Flogging Molly, Frank Turner, The Architects
While The Pogues may have minted the style, no one has done as much to popularize Celtic-punk as Flogging Molly—and the band's energetic playing of traditional Irish instrumentation (mandolin, accordion, fiddle) over a pulsing punk beat and the poignant, well-written songs deserve some credit for as much.
But the band's success is most likely a testament to its infectious live shows that rival the rowdy, rousing spirit of a European soccer riot. Yeah, Flogging Molly's come a long way since Dave King—a former heavy metal vocalist for Fastway and Katmandu—began playing heartfelt acoustic paeans to his Dublin home and family in the mid-'90s at a little Los Angeles pub, Molly Malone's. But it's apparent in even the band's earliest songs (such as "Black Friday Rule" and "Devil's Dance Floor") that there was something special happening here.
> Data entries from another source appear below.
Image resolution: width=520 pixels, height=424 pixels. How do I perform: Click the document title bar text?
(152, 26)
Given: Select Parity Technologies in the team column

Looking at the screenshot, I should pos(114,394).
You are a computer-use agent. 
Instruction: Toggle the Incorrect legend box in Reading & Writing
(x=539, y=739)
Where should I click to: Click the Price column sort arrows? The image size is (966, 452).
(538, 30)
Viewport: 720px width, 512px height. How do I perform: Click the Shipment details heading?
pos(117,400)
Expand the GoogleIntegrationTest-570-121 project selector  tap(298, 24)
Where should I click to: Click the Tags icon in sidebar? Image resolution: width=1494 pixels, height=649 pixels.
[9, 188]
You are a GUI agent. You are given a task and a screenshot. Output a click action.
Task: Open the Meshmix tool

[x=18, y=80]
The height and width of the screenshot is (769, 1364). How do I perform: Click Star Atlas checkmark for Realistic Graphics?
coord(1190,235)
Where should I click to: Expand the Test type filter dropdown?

The agile, vibrant rumble overshadows a lyrical pain and longing invoking a sense of celebration in kinship and persevering.
In the decade since its studio debut, Swagger, the band's audience has grown exponentially, allowing Flogging Molly to crack the Billboard top five with its 2008 fourth album, Float. But, truly, to see Flogging Molly is to love Flogging Molly.